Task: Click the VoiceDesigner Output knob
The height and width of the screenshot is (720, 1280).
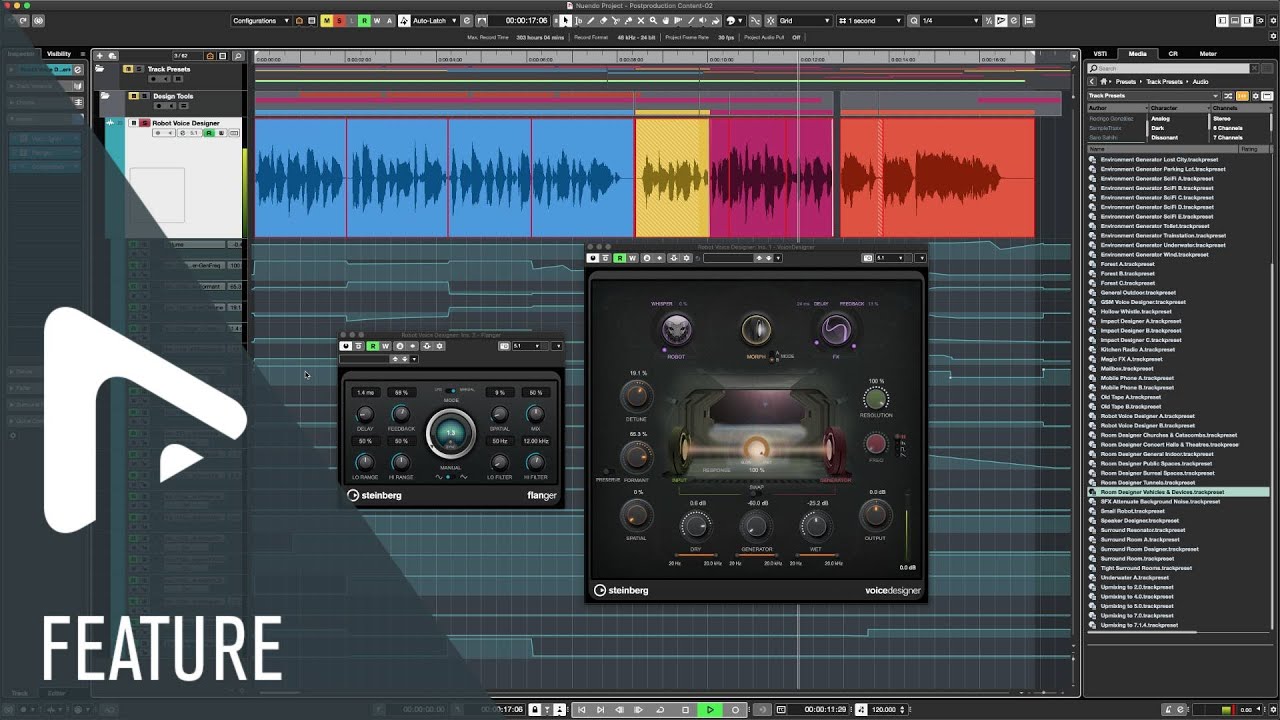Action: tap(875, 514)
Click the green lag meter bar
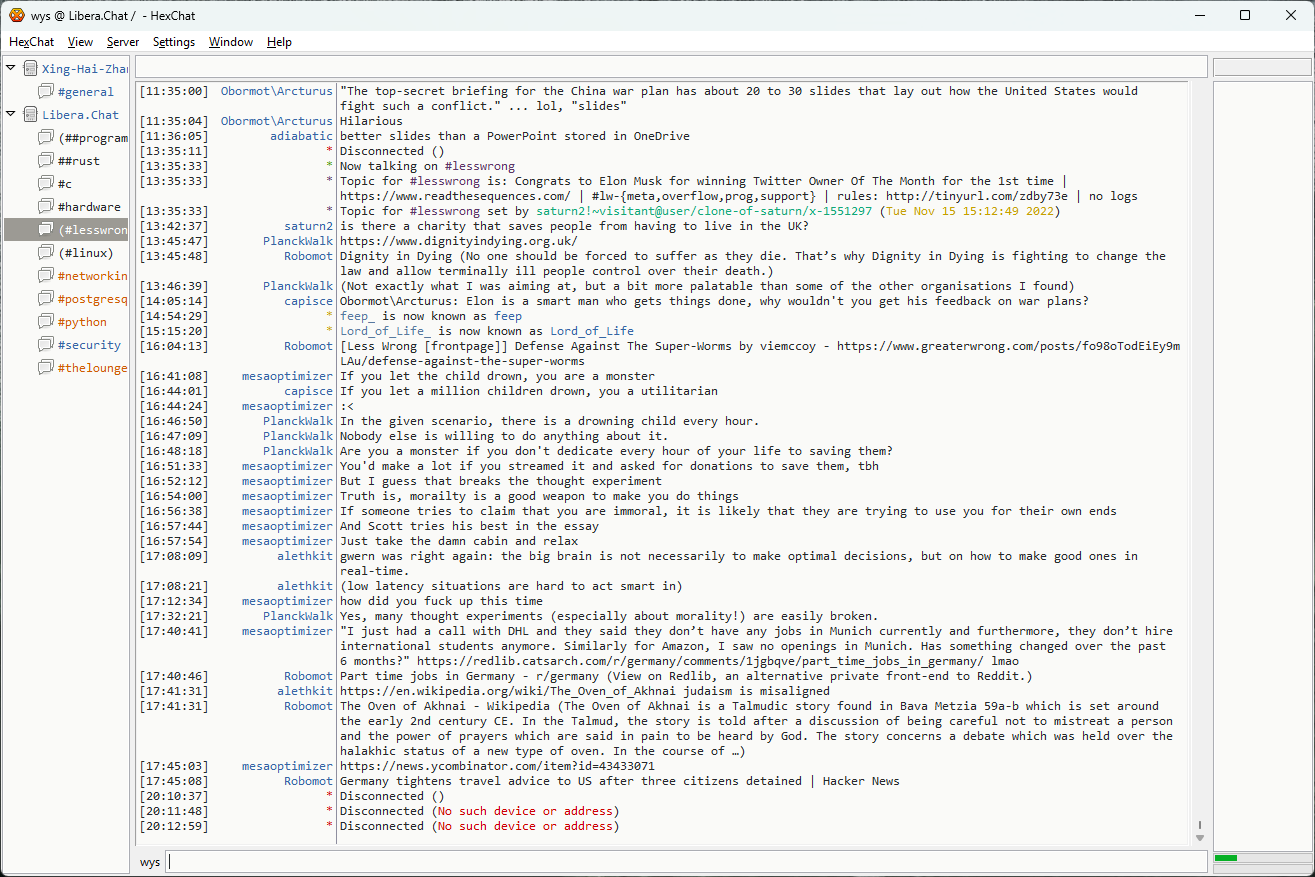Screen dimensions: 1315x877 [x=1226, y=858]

◆ ◆ ◆ ◆ ◆

## Work request
The records above are to be transcribed in full, with images omitted.

## Answer to the problem
Task: Click the VoiceDesigner Output knob
The height and width of the screenshot is (720, 1280).
Action: tap(875, 514)
Click the green lag meter bar
Screen dimensions: 1315x877 [x=1226, y=858]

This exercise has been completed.